We see such ordered sequences particularly in Luke’s Gospel and its sequel. Luke explicitly set out “to write an orderly account” (Luke 1:3) and speaks of events in the life of Christ that followed after others (Luke 8:1). In Acts, Peter explains his story “in order” (Acts 11:4), specific prophets follow after others (Acts 3:24), and Paul moves “from one place to the next” in his missionary journeys (Acts 18:23).

In God’s ordered world, sequences matter — in biblical events, and in pastoral ministry — and especially when we encounter the most complex and convoluted of knots. Able oversight (“ruling well,” 1 Timothy 5:17) requires more than a single moment, meeting, action, or conversation, but humble and evolving multiple-step processes of pastoral attention, and the pastoral superpower called patience.

Call for Attention

First, gnarly pastoral knots demand our attention and engagement. Here the danger is neglect. We’d rather not deal with this complicated and emotionally draining issue: the divisive person, the troubled marriage, the flagging finances. We got into this work to preach and teach the Bible, and would rather not have to untangle all these thorny knots.

True, some potential ministry “black holes” might quickly drain far more energy and time from us than they are worth. We can consider that and set boundaries. But negligence is not the answer. Rather, as a team, we need to dedicate sufficient time to getting our minds together around enough of the details to make wise collective decisions that aren’t manifestly distorted by glaring unawareness.

Our tendency once briefed, especially as men, can be to get the problem fixed all at once. Again, some pastoral issues require only one step. But many need sequences. And when we come across these complicated knotty ones, we do well to identify one clear, worthwhile next step, even as we begin to envision some kind of sequence of actions toward resolution, whether it might take weeks or months or longer.

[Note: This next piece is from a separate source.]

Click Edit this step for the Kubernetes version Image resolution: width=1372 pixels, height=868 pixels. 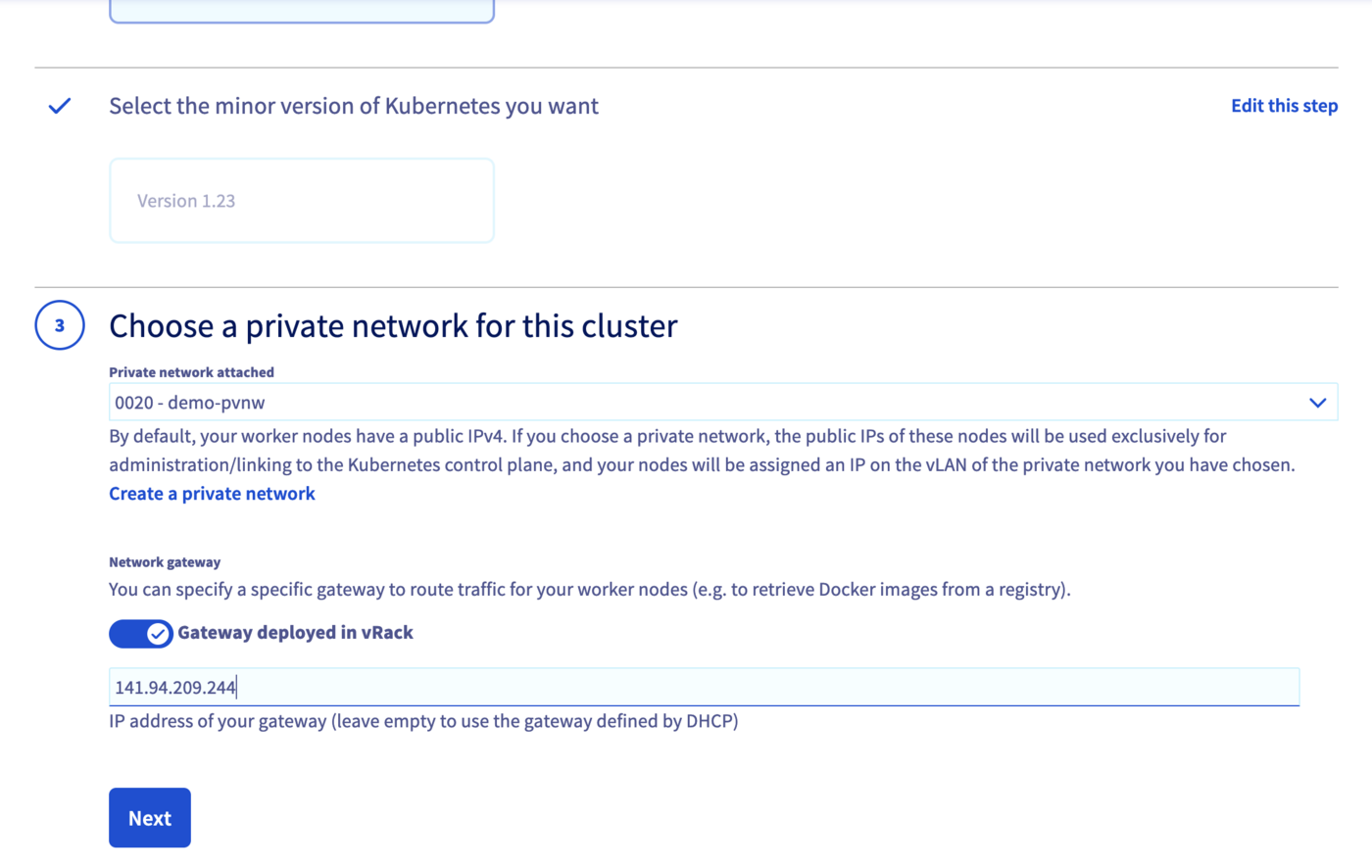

The need of the hour is to decide what step to take next, then gather further intel, and later identify the following step. All the while, the team keeps moving the issue forward, however deliberate the pace, and doesn’t let it stall out and go underground.

Call for Patience

It’s one thing to get up to speed and begin a sequence, one careful step at a time. But it’s another to walk the process with patience. And note well, true patience is not neglect. Patience is not slumber or naivety. Patience is wide awake and alert, with self-control.

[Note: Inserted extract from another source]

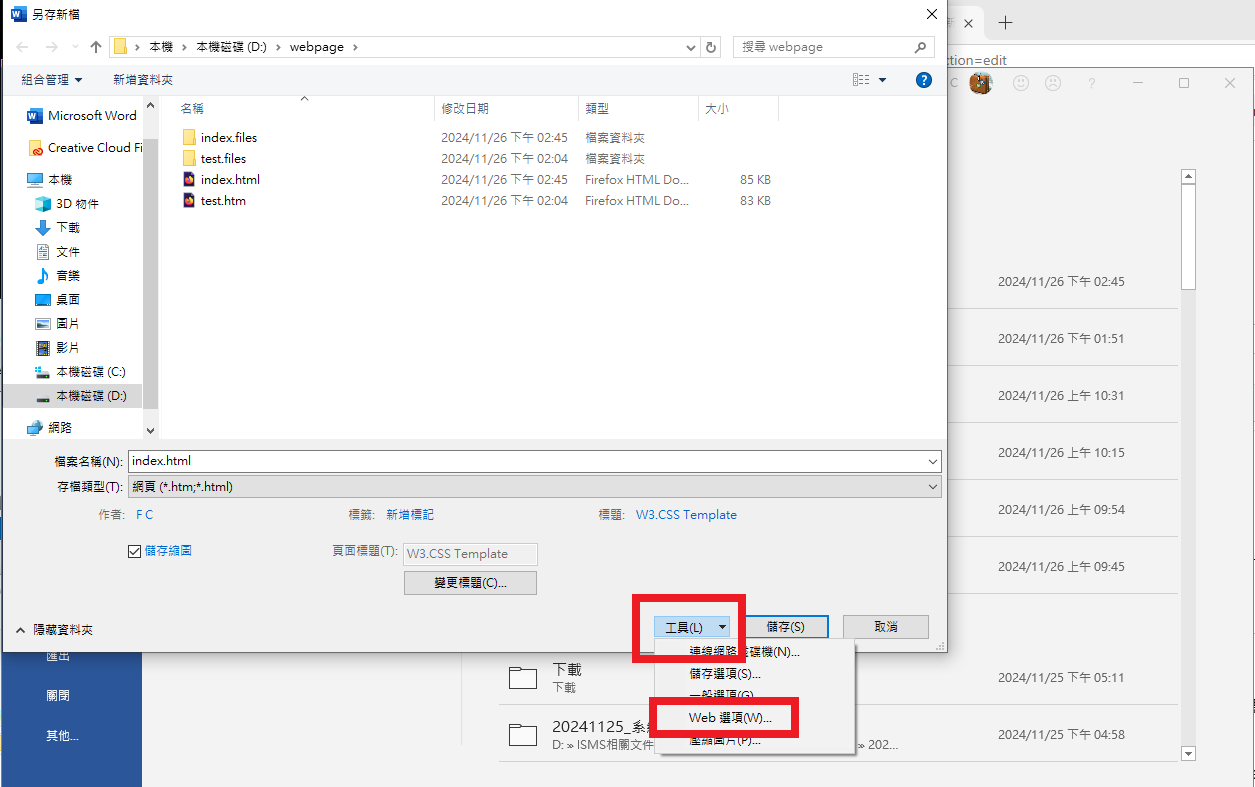
Task: Select the index.html Firefox file icon
Action: pos(190,180)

Here the danger is hurry. We’ve assessed the problem and are ready to fix it right now. But complex knots can’t be expedited. We must untangle a thread at a time. Often these clusters are so layered that we cannot see all its sections at the outset. We need to first untangle a strand or two, or a few, to then get a line of sight deeper into the nub and discern what steps will follow.

Christian patience is not laxity. Nor is it weak, if rightly exercised, but a force for good. Spurgeon was speaking about his deacons, but might as well have been speaking of pastor-elders, when he said that such spiritually mature men “reduce chaos to order by the mere force of Christian patience” (Spurgeon the Pastor, 162). Even if we don’t smite the beast in one fell swoop, there is power in a band of godly men deliberately surrounding a nuisance, keeping their eyes on it, and moving slowly toward it together. We can be confident of resolution in due time.

After all, the pastor-elders should embody and exemplify normal, healthy Christian maturity, and be among the most patient souls in the church, and also the least resigned. They should be resolute about not being lazy or apathetic, and be assured of Christ’s commitment to build and bless his church.

We learn to roll our anxieties onto the broad shoulders of our chief Shepherd, and try to count it a privilege, rather than burden, to work at untying these knots.